Then, let’s welcome to the man who wrote from the pit, Victor Hugo Viscarra, who born on 2 January 1958 in La Paz, Bolivia, he left home in his early childhood, when he was 15 years old, the reason ?... child abuse from his parents. Fully in-to the streets, he learned the street language, mob speak and slang as any kid from his age. Roaming through different neighbourhoods and cities, Viscarra had learned to survive, surmounting and dealing with thiefs, killers and drug-addicts among poor humble children, ungainlies dogs and beggars.
On 1981, a newspaper’s article about coba words, (slang) got angry to a young Victor Hugo, who said that, there were only five coba words, the other 200 were a fake. That’s why, he became involved straight away to compose a true Dictionary about, the way of speak from the bolivian delinquency, collecting coba words and idioms.
The same year appeared in a limited pocket edition of 1000 copies, Coba, Lenguaje del Hampa Boliviano, with a prologue of Don Antonio Paredes Candia. The Dictionary has two updated editions more, the last one with pictures and a brief summary of humble professions from the underworld, according to Viscarra.
On 1996 appeared, Relatos de Victor Hugo, a collection of cuentos, short cuentos and rare and beautiful short writings, the stuff is, between the auto-biography and the ethnographic approach, there was an evident usage of his dictionary work, which enlighten beautifully the content. Nine years later, a new re-edition was shown this time including black and white drawings.
It was with the publication of his next book, Alcoholatum y otros drinks/ cronicas para gatos y pelagatos, (Editorial Correveidile 2001), that Viscarra became widely known.

Alcoholatum immediately became a "best seller", this new collection of cuentos, short stories and relatos showed more sensibility from underworld. Viscarra with a great ability to combine tenderness and compassion with raw humor and cruelty, was offered to take his first trip to German and a translation of his Coba Dictionary and Alcoholatum by Katy Leonard, later on he’d confessed me that he’d never had left La Paz, "I belong here", he told me. Somehow, he knew inside that his place was to be here with the people who always loved and lived with. And the Alcoholatum’s translation never showed up …
The success of Alcoholatum made possible for Viscarra to be widely interviewed in the principal newspapers and literary magazines. Beyond Alcoholatum’s importance as a social document from an hermetic sector of bolivian society, was also an affirmation of Viscarra’s belief in the true rights of the outcast, arguing that they also have virtues and feelings as well as mistakes as everyone.

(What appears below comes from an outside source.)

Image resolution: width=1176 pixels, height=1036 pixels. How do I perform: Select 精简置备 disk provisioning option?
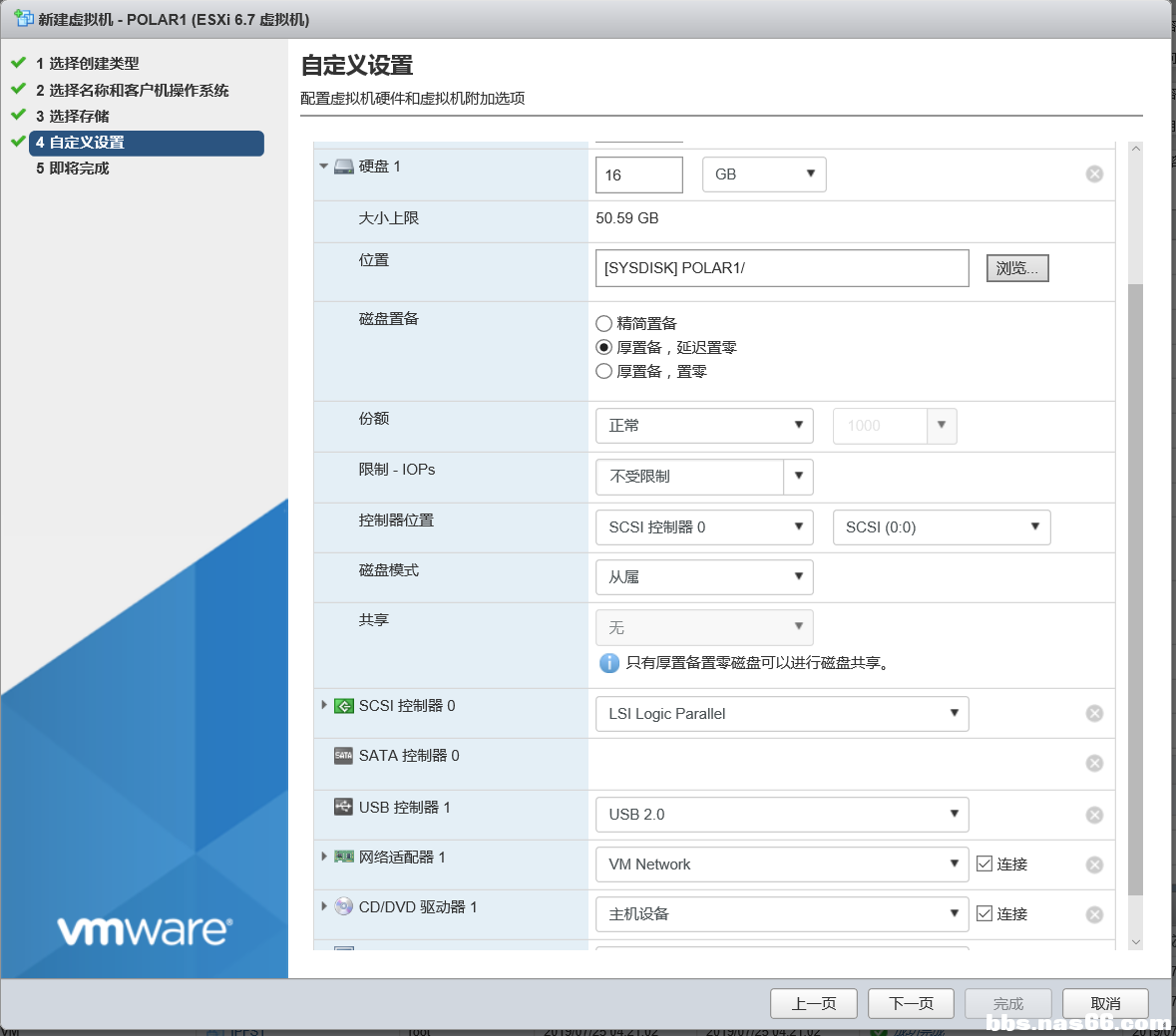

On 2002, a new trip of unknown adventures, came to disturb the bolivian's lightest brains, this time the cool and extremely ironic title was, Borracho estaba, pero me acuerdo/ Memorias del Victor Hugo(Editorial Correveidile), showing an opposite fact of the common drunkards, who usually don’t remember anything. Besides, it sounded kind of funny to the people, showing an opposite fact.
Viscarra was the only writer congratulated and recognized alive, his greatest proud was that he never finished High School, which in the bolivian society is very important, creating a series of social prejudices for them, if you are not professional you are not trustworthy, there is no place for a self-taught mind.
“Borracho estaba… “ got a contract with Mono Azul Editorial from Spain, (2006), this new book usually analized as the less literary compared to Alcoholatum, disclosed new characters forbidden already by the bolivians, new coba(slang) words, interesting idioms and a brutal honesty. In 2004, he gave legal advice to the bolivian film, American Visa, of Juan Carlos Valdivia, based on the novel of Juan de Recacochea, counseling all the scenes from the fringe areas and danger neighbourhoods, showing one more time that Viscarra could easily be part of a Film procces, without any problem, besides many literature students asked him for advice.
Viscarra or, el (the) Viscarrita, as we like to call him, is a bolivian phenomenon, such as few writers ever become, and in his instinctive striving for the "lowest classes", he crystallized the unarticulated feelings of thousands of other ordinary Bolivians, brought up under the same conditions and subject to the same values.
Almost at the end of 2005, his last masterwork was published through the Bolivian; Editorial Correveidile, Avisos Necrologicos, the last collection of 27 short stories and creative writing, marginal cuentos because of their protagonists who are involved in the submerged population groups.
Outsiders, old whores along underage ones, sharing a common life with old abandoned dogs and little pussy cats, Viscarra’s writing has an advantage from it’s short-storiness that of focus. A novel would get bogged down in details, in divergence of plot, and so on, a short story concentrates on one thing, the getting across the full effect of the fantastic event(s) the author writes .
Victor Hugo Viscarra, somehow was shily criticized by “serious writers” and academics for his lack of formal skill, I don’t deny that Viscarra’s lack of formal skill is a serious flaw, I would argue however, that it’s no more serious a flaw than Jaime Saenz’s obscurity. Sadly, not many literary approaches works, were done on Viscarra’s books, although he was shamelessly imitated.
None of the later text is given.